CBO Makes Recommendations to Lower Payouts
By USVCP Staff Writers
November 18, 2018
In August 2014, Stars & Stripes reporter, Tom Philpott, published a scathing article about a report released by the Congressional Budget Office (CBO). The report highlighted three areas being considered as potential options and opportunities for the Department of Veterans Affairs (VA) to reduce compensation payouts or not allow them to be initiated altogether. The report also suggested ways in which a veteran’s disability would be actively monitored so that any opportunity to reduce a disability rating could be seized and acted upon immediately.
For example, CBO suggested three (3) options that would alter policies on identifying service-connected conditions and to conduct long-term monitoring of disability ratings.
1. Impose a time limit on filing initial claims. This would reduce the number of veterans eligible to file by more than half. CBO reported in 2012, roughly 43% of first-time recipients of disability pay had filed claims at age 55 or older. Another 7% of new claimants that year were 75 year-old or older.
2. Veterans be required to file initial claims within a fixed period of time, for instance within 5 or 10 or 20 years of leaving active duty.

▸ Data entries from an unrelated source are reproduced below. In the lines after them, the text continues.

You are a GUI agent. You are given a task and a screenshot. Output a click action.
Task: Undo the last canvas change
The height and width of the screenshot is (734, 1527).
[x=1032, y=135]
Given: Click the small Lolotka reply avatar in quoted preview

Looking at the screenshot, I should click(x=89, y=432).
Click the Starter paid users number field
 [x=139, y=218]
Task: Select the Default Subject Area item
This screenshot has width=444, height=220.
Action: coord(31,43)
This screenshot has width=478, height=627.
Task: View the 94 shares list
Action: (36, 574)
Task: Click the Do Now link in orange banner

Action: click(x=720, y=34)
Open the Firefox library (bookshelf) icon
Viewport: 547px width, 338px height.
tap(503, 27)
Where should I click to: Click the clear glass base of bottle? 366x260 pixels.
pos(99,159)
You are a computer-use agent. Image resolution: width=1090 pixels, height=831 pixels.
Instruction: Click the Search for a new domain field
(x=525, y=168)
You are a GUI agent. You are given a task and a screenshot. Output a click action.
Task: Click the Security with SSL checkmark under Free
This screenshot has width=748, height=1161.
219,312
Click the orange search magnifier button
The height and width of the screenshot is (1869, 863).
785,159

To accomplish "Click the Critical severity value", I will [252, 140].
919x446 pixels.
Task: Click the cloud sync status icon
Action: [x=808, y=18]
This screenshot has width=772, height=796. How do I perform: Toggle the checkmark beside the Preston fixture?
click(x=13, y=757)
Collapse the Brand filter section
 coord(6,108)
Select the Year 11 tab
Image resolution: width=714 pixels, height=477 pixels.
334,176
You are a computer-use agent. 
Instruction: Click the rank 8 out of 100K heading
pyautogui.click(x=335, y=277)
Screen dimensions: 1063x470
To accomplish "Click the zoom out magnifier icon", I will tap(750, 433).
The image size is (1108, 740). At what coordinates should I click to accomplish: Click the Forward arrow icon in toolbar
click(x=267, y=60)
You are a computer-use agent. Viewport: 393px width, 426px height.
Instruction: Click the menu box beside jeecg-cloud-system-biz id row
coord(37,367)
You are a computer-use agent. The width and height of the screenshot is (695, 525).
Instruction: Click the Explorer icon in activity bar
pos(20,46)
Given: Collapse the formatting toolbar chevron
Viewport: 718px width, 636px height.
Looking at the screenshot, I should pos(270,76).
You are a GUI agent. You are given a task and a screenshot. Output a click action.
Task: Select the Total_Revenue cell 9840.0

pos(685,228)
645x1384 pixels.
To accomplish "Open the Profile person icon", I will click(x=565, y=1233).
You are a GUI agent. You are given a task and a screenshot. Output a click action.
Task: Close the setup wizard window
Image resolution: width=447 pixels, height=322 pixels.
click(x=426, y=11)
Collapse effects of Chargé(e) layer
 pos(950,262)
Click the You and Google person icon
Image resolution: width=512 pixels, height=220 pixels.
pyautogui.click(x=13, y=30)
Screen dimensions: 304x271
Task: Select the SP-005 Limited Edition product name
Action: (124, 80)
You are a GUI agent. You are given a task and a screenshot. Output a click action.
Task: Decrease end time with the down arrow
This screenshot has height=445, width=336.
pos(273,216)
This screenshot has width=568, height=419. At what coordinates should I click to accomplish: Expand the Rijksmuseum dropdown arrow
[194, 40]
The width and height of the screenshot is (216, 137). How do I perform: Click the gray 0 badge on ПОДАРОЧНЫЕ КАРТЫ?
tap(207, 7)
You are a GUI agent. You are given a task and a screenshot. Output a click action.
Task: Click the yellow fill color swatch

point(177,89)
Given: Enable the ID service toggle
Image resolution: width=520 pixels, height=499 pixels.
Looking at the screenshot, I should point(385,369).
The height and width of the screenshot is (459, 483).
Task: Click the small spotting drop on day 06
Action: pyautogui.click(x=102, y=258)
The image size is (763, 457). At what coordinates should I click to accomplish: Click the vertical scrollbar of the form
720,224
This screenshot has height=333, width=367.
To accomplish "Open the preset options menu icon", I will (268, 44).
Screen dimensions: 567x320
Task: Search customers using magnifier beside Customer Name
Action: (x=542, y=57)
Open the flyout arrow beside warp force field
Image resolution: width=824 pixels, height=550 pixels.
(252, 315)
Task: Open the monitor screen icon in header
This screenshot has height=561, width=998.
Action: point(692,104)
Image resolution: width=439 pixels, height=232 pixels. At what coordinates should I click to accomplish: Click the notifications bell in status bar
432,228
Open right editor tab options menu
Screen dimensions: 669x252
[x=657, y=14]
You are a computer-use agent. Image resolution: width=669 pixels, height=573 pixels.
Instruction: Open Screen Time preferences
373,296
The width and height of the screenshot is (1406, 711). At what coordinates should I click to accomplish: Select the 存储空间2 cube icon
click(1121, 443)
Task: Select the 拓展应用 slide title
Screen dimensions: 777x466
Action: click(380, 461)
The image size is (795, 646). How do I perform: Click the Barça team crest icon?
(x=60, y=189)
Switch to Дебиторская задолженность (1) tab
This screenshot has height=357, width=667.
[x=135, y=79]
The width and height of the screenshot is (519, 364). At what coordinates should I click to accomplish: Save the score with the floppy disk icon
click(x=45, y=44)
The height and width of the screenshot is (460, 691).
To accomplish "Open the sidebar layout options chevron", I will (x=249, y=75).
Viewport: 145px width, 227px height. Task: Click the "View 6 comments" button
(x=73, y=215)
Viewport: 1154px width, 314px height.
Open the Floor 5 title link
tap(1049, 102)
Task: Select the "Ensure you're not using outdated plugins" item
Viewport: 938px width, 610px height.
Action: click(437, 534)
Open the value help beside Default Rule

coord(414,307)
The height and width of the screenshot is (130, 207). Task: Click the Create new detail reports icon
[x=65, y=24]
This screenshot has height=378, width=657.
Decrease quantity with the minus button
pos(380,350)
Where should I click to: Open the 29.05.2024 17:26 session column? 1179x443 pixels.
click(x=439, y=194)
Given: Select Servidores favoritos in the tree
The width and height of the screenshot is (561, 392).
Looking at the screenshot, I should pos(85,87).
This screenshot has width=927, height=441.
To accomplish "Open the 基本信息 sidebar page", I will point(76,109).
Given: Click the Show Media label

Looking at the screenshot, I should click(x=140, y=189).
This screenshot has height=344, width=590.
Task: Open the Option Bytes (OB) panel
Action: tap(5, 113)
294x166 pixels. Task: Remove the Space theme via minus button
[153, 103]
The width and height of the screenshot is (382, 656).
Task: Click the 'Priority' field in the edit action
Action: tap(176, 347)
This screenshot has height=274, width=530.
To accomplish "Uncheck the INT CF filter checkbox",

3. Require more disability reexaminations of veterans with disability ratings to track changes and thus adjust ratings to a lower rating.
Yet, another controversial option would be to change the “positive-association standard” VA has used to form its list of “presumptive” medical conditions. For example, VA presumes any Vietnam War veteran who has Type II diabetes or heart disease contracted the condition from wartime exposure to Agent Orange.
According to Philpott, “CBO finds that a medical condition with a positive association does not prove that the occurrence of a disease results from exposure to a particular hazard.”
CBO is adamant that using such association standards will often result in providing disability benefits to veterans for conditions that are common in the general population and that may be more strongly associated with non–service-related risk factors such as genetics, aging or lifestyle.